I have been lucky enough to spend most of my Cyber Security career doing startup operations for large companies. I thrive on the energy and passion that teams get when they are given the opportunity and support to design and implement security protections for their company.
One of the things that I am often asked is why do I focus some of my first efforts on locking down the end user system before locking down the servers and databases. This is a great question and one that can spark many hours of debate. Please don’t send me a lot of comments telling me that Databases and servers are where the information is – of course I know that.

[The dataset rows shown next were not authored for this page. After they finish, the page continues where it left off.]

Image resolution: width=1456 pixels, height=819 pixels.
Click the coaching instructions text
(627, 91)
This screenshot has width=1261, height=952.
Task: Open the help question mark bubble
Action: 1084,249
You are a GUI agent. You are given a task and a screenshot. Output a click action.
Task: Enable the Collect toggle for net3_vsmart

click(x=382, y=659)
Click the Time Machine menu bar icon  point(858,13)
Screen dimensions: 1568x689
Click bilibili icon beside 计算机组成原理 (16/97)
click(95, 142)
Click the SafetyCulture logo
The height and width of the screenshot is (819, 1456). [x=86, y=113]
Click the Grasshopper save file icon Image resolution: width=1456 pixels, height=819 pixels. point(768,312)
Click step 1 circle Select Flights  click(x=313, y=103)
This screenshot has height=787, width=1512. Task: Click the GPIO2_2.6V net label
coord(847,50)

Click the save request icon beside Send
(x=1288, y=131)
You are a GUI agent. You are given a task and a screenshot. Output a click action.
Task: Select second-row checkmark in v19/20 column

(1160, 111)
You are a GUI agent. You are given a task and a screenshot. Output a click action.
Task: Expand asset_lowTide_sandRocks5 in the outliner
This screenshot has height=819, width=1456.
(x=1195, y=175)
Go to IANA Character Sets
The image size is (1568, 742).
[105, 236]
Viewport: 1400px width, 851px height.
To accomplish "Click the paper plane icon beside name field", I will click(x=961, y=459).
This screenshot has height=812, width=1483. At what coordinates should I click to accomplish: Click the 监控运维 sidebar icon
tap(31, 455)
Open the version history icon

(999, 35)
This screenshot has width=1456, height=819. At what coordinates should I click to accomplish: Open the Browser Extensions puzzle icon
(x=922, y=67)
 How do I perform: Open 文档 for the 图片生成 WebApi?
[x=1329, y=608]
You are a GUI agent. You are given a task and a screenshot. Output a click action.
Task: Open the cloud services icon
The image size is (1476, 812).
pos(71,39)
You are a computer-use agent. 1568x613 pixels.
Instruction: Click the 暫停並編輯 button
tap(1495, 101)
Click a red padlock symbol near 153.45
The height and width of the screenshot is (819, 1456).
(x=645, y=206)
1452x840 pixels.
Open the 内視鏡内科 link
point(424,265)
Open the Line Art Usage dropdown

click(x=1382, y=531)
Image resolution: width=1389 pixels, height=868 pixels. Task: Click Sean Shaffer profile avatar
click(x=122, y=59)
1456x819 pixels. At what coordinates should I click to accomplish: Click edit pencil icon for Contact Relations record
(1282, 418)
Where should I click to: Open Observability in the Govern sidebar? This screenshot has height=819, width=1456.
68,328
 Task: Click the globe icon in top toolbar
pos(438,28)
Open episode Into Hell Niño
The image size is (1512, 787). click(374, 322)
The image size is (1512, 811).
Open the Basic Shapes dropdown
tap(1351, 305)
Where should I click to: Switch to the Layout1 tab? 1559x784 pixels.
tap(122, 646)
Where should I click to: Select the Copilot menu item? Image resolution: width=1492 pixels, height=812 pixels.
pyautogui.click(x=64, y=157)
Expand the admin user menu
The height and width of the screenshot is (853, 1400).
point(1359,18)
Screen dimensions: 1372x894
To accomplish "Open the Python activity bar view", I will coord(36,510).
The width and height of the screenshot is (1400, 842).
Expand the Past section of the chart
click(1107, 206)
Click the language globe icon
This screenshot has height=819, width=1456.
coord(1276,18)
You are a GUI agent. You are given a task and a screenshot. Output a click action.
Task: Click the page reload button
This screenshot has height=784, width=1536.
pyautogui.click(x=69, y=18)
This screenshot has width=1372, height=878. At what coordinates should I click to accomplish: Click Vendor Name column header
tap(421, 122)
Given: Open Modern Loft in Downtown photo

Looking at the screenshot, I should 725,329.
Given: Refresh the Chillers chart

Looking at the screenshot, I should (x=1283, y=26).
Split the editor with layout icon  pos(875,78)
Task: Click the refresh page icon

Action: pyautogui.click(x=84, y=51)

For me, and remember my work has been mostly in very large global enterprises with a mix of blue collar and professional staff, it is a matter of evaluating risk. In large companies it is often hard to know where all the servers are and who owns them but it is a pretty safe bet that the person running the server is a techie and has been running and protecting these types of systems for a number of years ergo they have much more knowledge of how to protect a system and how not to fall for a bad actors attack than most end users. I need to consider whether 50,000 or 100,000 attack vectors (i.e. end user systems) , all with email accounts, usually with admin access to their systems and wanting to open attachments and PDFs pose more of a risk than 4-5,000 attack vectors (i.e. servers) that typically don’t surf the web or get email. My choice in the first 12-18 months is to say that the end user systems pose more overall risk than the servers. This leads to aggressively putting in controls and protections for those systems first. Please don’t take this out of context – of course in parallel I drive initiatives to patch server vulnerabilities, get servers logging into a Security Alerting system, setting up a SOC, etc. but given choices with limited resources and time I choose to deploy end point encryption, good AV and HIPs, taking away admin rights, software such as Tanium, 2 factor authentication for email, etc. on the end user system first.